Hunderte von Gewässern in NRW sind möglicherweise weitaus höher mit Giften belastet als bisher bekannt. Nach Recherchen unserer Zeitung erfolgt die Überwachung durch das Landesumweltamt (Lanuv) mit untauglichen Mitteln. Bei der Auswertung von Wasserproben können zahlreiche Grenzwertüberschreitungen nicht erkannt werden. Messgeräte sind so eingestellt, dass bis zu tausendfach überhöhte Giftmengen nicht nachgewiesen werden können. Nur weitaus extremere Überschreitungen werden erfasst.

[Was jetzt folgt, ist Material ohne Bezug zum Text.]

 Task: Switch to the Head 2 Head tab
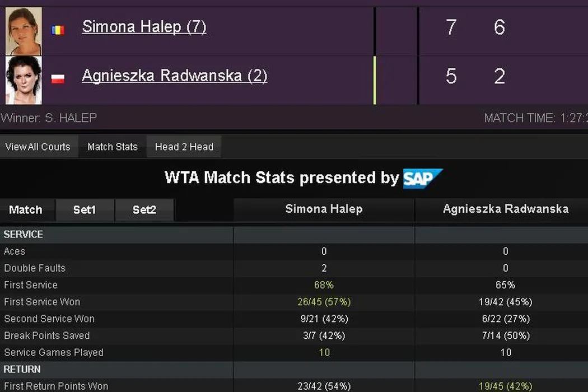click(x=184, y=147)
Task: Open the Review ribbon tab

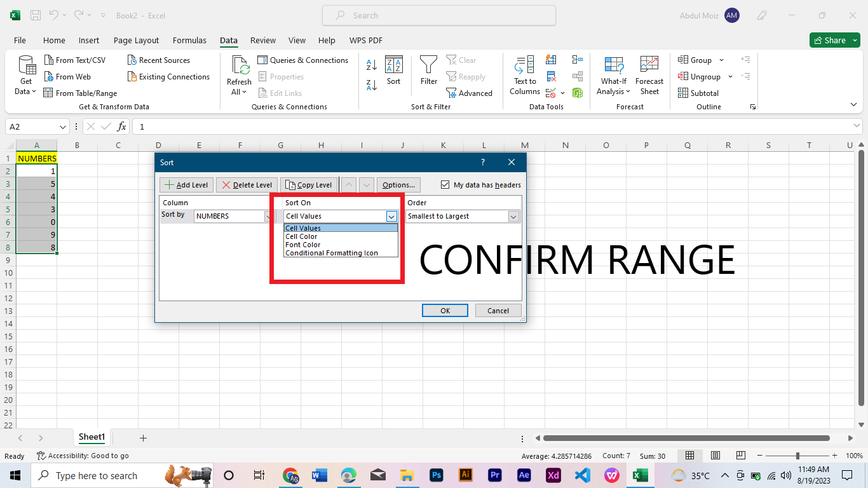Action: [x=262, y=40]
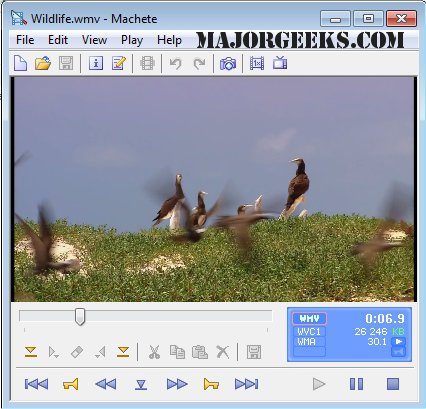Click the seek slider handle
This screenshot has height=409, width=426.
pos(80,317)
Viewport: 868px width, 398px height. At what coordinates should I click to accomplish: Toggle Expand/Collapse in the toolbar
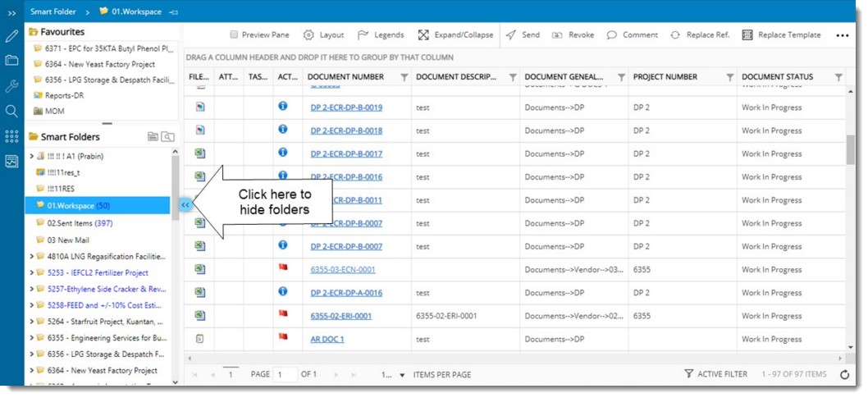455,35
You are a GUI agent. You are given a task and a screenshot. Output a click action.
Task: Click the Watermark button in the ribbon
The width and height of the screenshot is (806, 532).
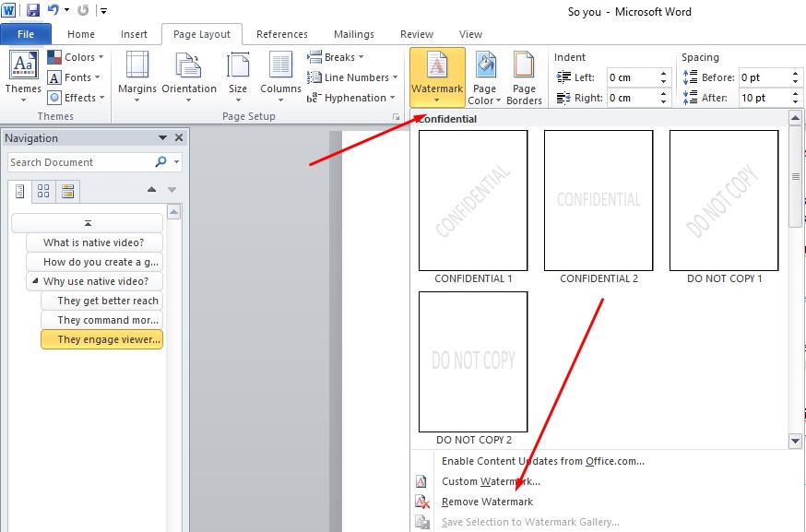437,77

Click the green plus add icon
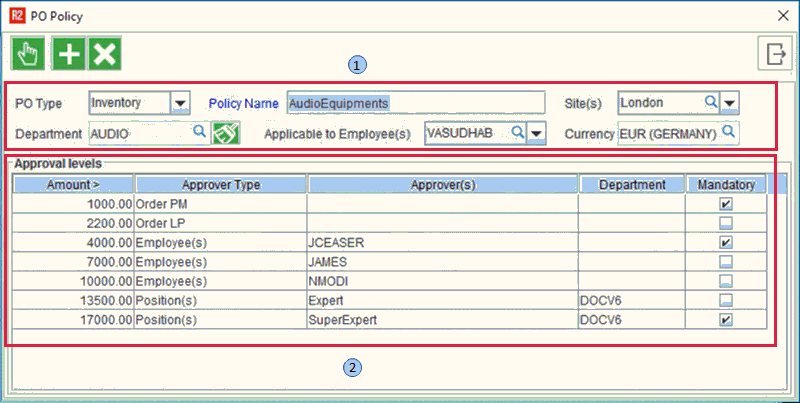tap(68, 55)
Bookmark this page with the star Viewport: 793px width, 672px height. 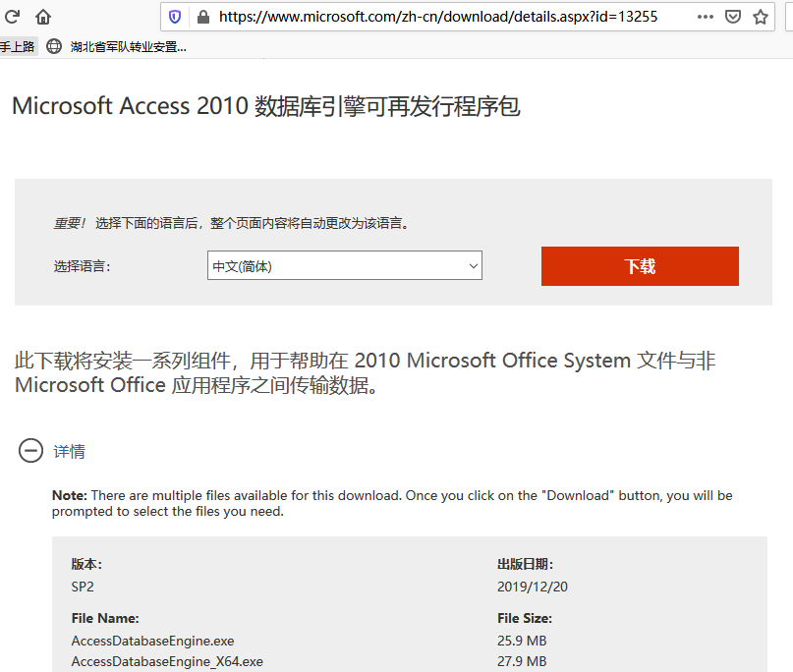pos(761,17)
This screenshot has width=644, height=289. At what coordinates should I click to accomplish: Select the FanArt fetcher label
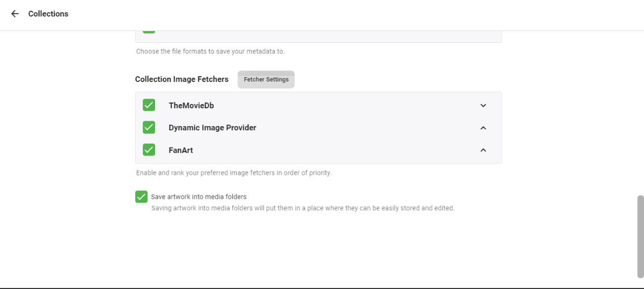click(x=181, y=151)
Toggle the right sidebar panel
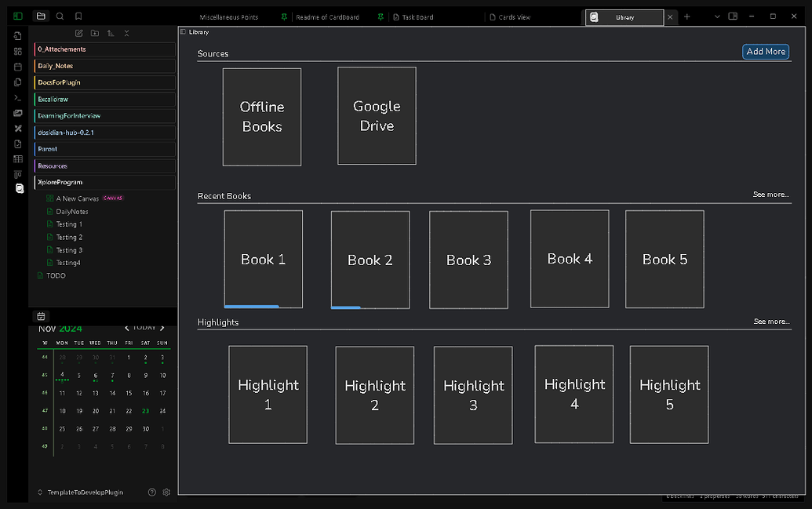The width and height of the screenshot is (812, 509). (x=733, y=16)
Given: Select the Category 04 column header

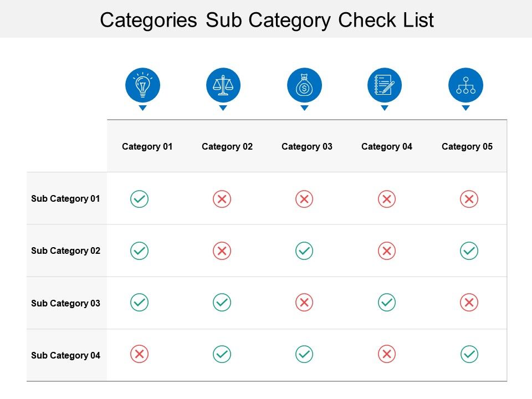Looking at the screenshot, I should pos(387,146).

Die Funke Mediengruppe hat rund 1,1 Million Datensätze des Amtes ausgewertet. Das Material dokumentiert 20 Jahre Gewässerüberwachung in NRW. Die Messungen sollten giftige Biozide in den Wasseradern des Landes dokumentieren. Doch das Lanuv orientiert sich bei Messungen nicht an strengen Grenzwerten, sondern misst mit weit höheren Schwellenwerten. Die sind häufig vergleichsweise so hoch, als würden Autos bei Geschwindigkeitskontrollen in einer Fußgängerzone frühestens bei Tempo 300 geblitzt.
Umweltbundesamt schließt negative Folgen nicht aus
Allein in den Messprotokollen von 20 hochgiftigen Bioziden fand unsere Zeitung rund 85.000 Wasserproben, bei denen auch hohe Grenz- und Zielwertüberschreitungen kaum erkannt werden können. Bei einigen der giftigsten Substanzen bestehen Dunkelziffern von bis zu 99 Prozent.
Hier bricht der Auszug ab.